John Norquist: Knock down I-95
Photo courtesy of Brad Maule, check out his complete portfolio at www.phillyskyline.com/lovecopter
Dec. 3
By Kellie Patrick Gates
For PlanPhilly
At Tuesday night’s Ed Bacon Foundation Award ceremony, this year’s professional excellence winner had a simple message for Philadelphia regarding I-95.
Get rid of it!
John O. Norquist, president and CEO of the Congress for the New Urbanism and former mayor of Milwaukee, said that when the big highways were built across the country, most city planners – including Bacon himself – found them irresistible.
It was a period of modernism and progress, and many felt big roads would allow Americans to experience the best of both.
In 1937, designer Norman Bel Geddes met with President Roosevelt to extol the wonders of something he had seen in German – the Autobahn.
Bel Geddes told the president the U.S. should have such roads, but according to the European model, they should only snake through the countryside, not the cities. Americans couldn’t resist putting them everywhere, Norquist said.
For one thing, lots of federal and state funding meant the highways cost cities almost nothing. “And not having to make stops while driving through the city. It must have seemed wonderful. Almost everybody thought so.”
But today, Norquist said, cities around the world have rejuvenated stagnant sections of town by submerging superhighways, or eliminating them all together. Often, those scrapping their highways replace the concrete with physical or visual access to water or green space.
In some cities, such as New York, expressways were not replaced after they began to crumble. “We’ve built these things in our cities, but the good news is, they are falling down,” Norquist quipped.
A raised expressway in New York was replaced with a surface level road, and suddenly neighborhoods like Chelsea boomed, Norquist said.
One of the most successful transformations occurred in Seoul, Korea, Norquist said. Right after the war, on advice from the United States, Seoul built a huge, two-level freeway, parts of which literally covered the city’s river.
Norquist showed a slide of former Seoul Mayor Lee Myung Bak, who is now president of South Korea, with his feet dangling in the water and a huge smile on his face. That’s because in 2003, Seoul took out the freeway. The city alongside it now seems vibrant. “See how happy he is? When you do good things, you are happy,” Norquist said.
Norquist noted that Penn Praxis’ vision for the Central Delaware riverfront calls for burying or removing parts of I-95 to gain access to water. Many Philadelphians loved the idea during the 18 months of community workshops Praxis held to assemble the plan. But over and over again, officials told them while it would make for a pretty waterfront, the price tag would be very ugly, indeed.

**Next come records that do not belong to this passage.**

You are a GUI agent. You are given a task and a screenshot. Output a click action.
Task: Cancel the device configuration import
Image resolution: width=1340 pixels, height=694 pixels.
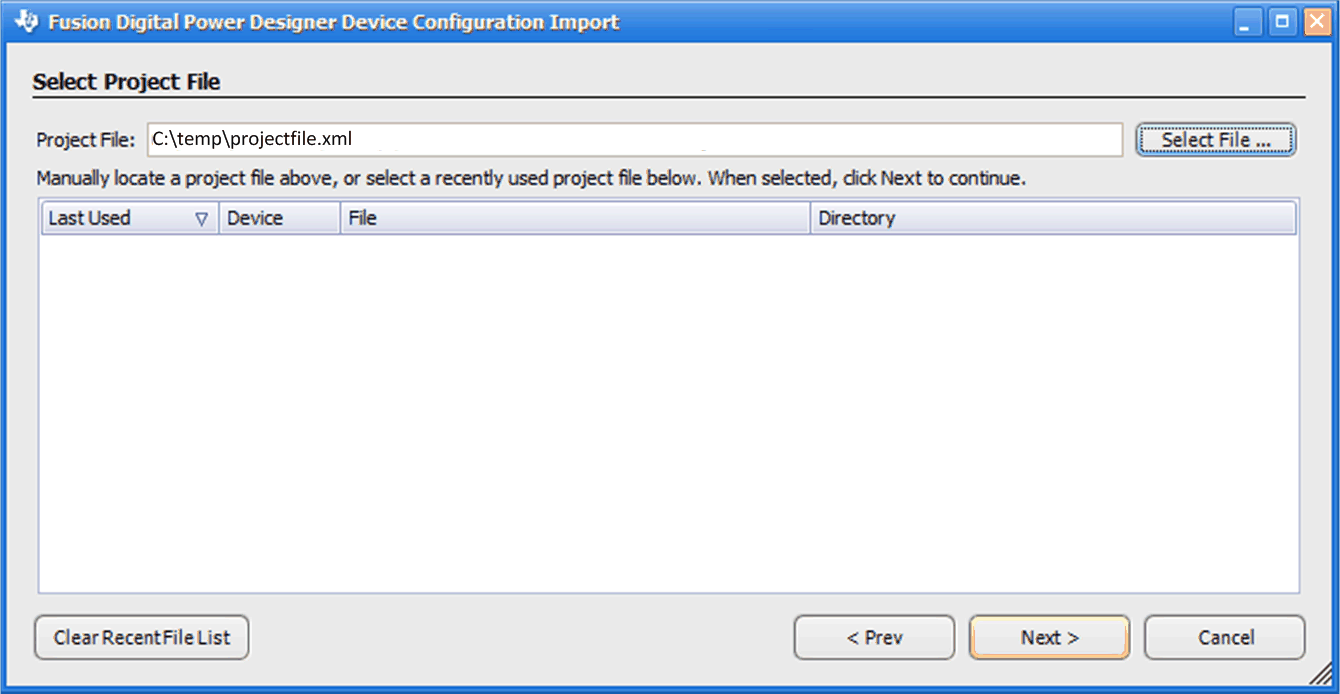click(1224, 637)

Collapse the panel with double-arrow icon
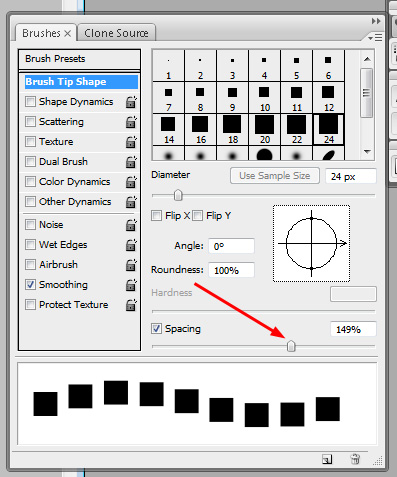click(x=376, y=21)
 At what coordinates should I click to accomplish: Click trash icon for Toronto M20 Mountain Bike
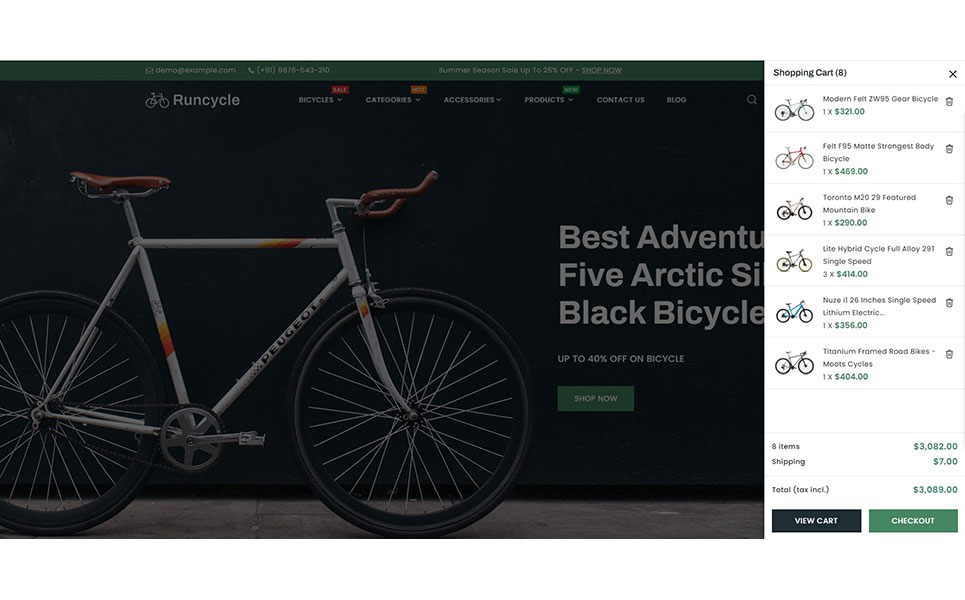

Norquist offered a new way to calculate cost: Consider the increased property values and less traffic congestion.
Yes, he said less.
Regular surface streets make up something planner types call the street grid. “The street grid is like the wetland. It absorbs traffic flooding,” Norquist said. This works for the same reason that allowing natural wetlands to exist is a better flood control than concrete channels, he said. The cars are spread out over many more options, rather than funneled into only one place.
He praised the effectiveness of the Ben Franklin Parkway. “We know how to do this,” he said. “It’s no mystery.”
Norquist was introduced by Bacon’s daughter, Elinor Bacon. She said it was fitting he received the award named for her dad, because just like him, he has charisma, bold ideas and a willingness to take risks to make a point.
Norquist said it was an honor to win an award with Ed Bacon’s name on it. He praised him for saving parts of Philadelphia when counterparts in other cities were destroyed in urban renewal efforts led by Bacon’s contemporaries.
“He did something the other guys never would have done – he saved Society Hill,” Norquist said. Norquist showed a slide of a very narrow Philadelphia street – the kind that no car can fit onto. “I’m pleased he saved this,” Norquist said. “It doesn’t meet any international fire codes.” To meet them, one side of the street’s homes would have had to go, he said. “In a lot of cities, it would not have survived.”
Bacon wasn’t perfect, Norquist said, and part of his charm was that he was the first to admit his mistakes. He once advocated for a cross-town expressway over South Street, but in later years, said it would have been a disaster.
But Bacon’s love for Philadelphia and all cities came through in the passion he had for his work, Norquist said. He showed a slide of a 90-something Bacon riding on a skateboard to support the sport in Love Park.
Bacon understood those skateboarders add color and life to the city. “He thought, ‘So what if it makes little dings in the sidewalk. Let the skateboards skate – it makes it more interesting.”